The Weekly with Charlie Pickering is back for 2016, and whilst we can practically hear your muted grunting as you warm your fingers up to hate all over him for another year, the undeniable truth is that the show tackles topics that are otherwise not talked about on Australian TV.
The ABC series unleashed its first episode for the year last night, and the team came out swinging on a hot-button topic: Sports Corruption.
In the wake of the recent bombshell dropped by the BuzzFeed/BBC joint-investigation into widespread match fixing in world tennis, Pickering and the team went further – examining the presence match fixing possesses in Australia, as well as Paul Phua, the key figurehead behind the enormous unregulated gambling market MaxBet.
What The Weekly uncovered during their investigation is extremely eye-opening: Australia’s official response to prevent match-fixing is either wildly underpowered on a Federal Government level, or in the case of the Australian Federal Police, being scaled-back altogether.
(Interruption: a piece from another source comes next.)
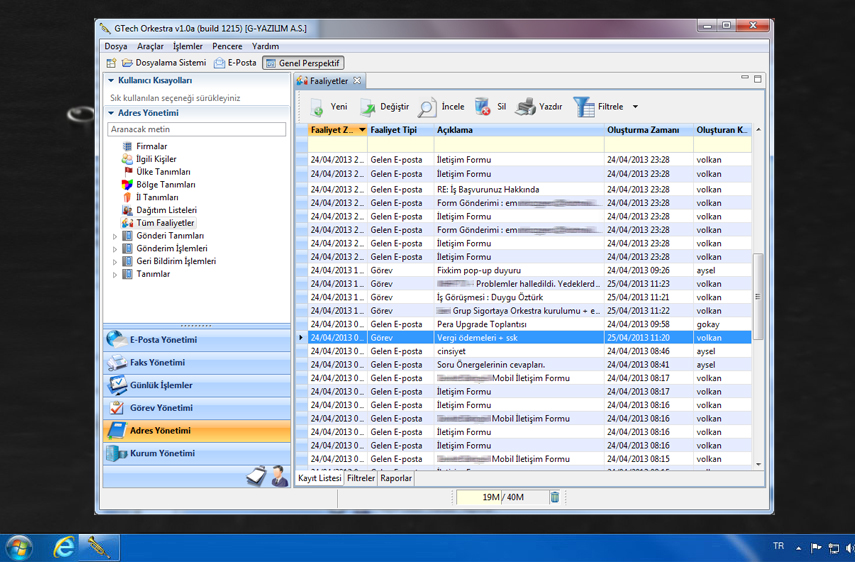This screenshot has width=855, height=562.
Task: Switch to the Filtreler tab
Action: click(x=361, y=479)
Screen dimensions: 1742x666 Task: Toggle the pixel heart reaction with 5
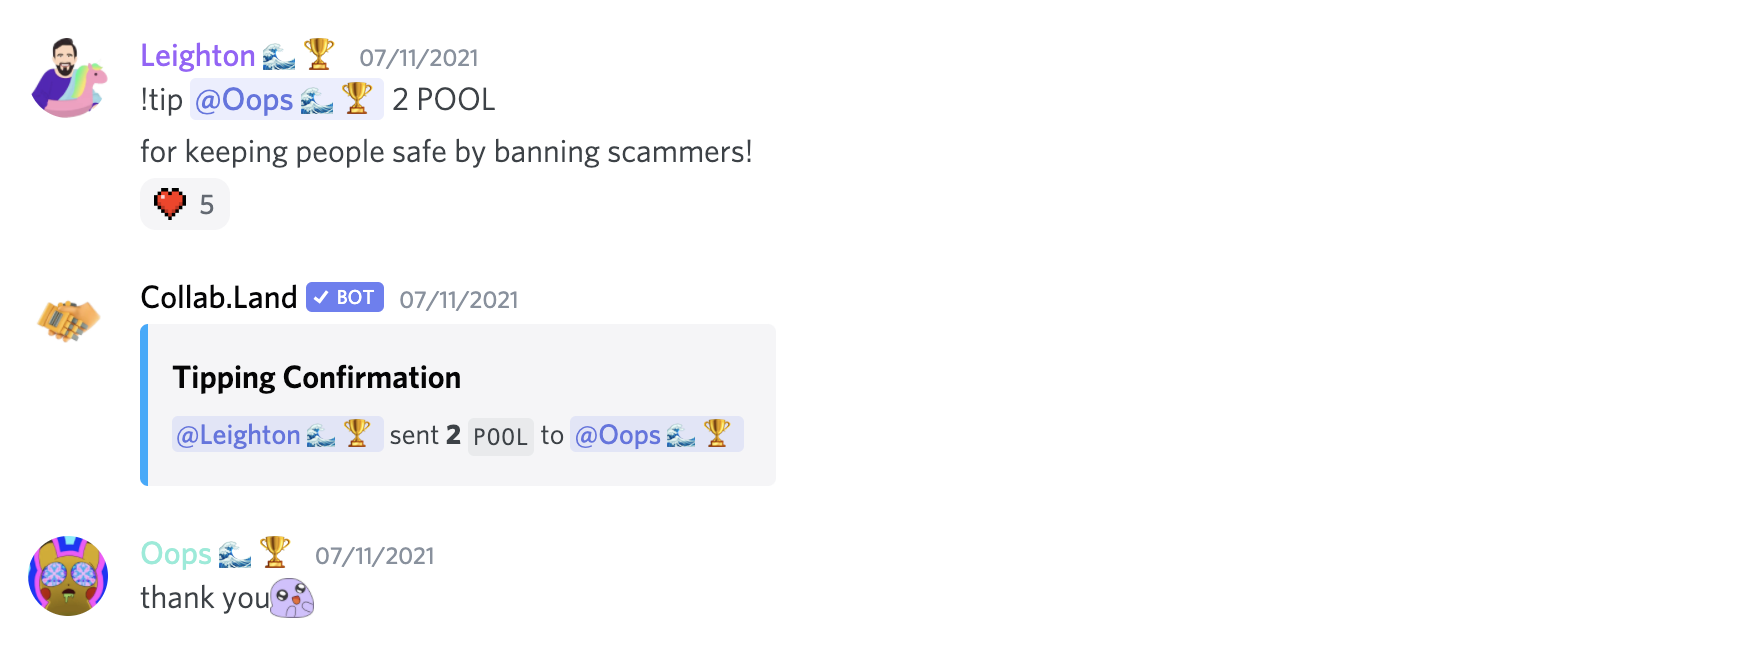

This, despite Phua – the target of an on-going FBI investigation, a suspected high-ranking member of the highly feared 14K Triad, and the man who allegedly orchestrated power blackouts at English Premier League games to end matches at specific scorelines – having frequently and seemingly freely visited Australia as a high rolling guest of Crown Casino.
Hell, it also discovered that if you live in either Western Australia or Tasmania, you can freely fix any sporting match you want to without fear of legal repercussions: it’s still technically not illegal in those states.
It’s a very well put-together piece. Highly worth your time, regardless of your opinion on Pickering.
By all accounts, 2016 could be a particularly interesting year for Australian sport.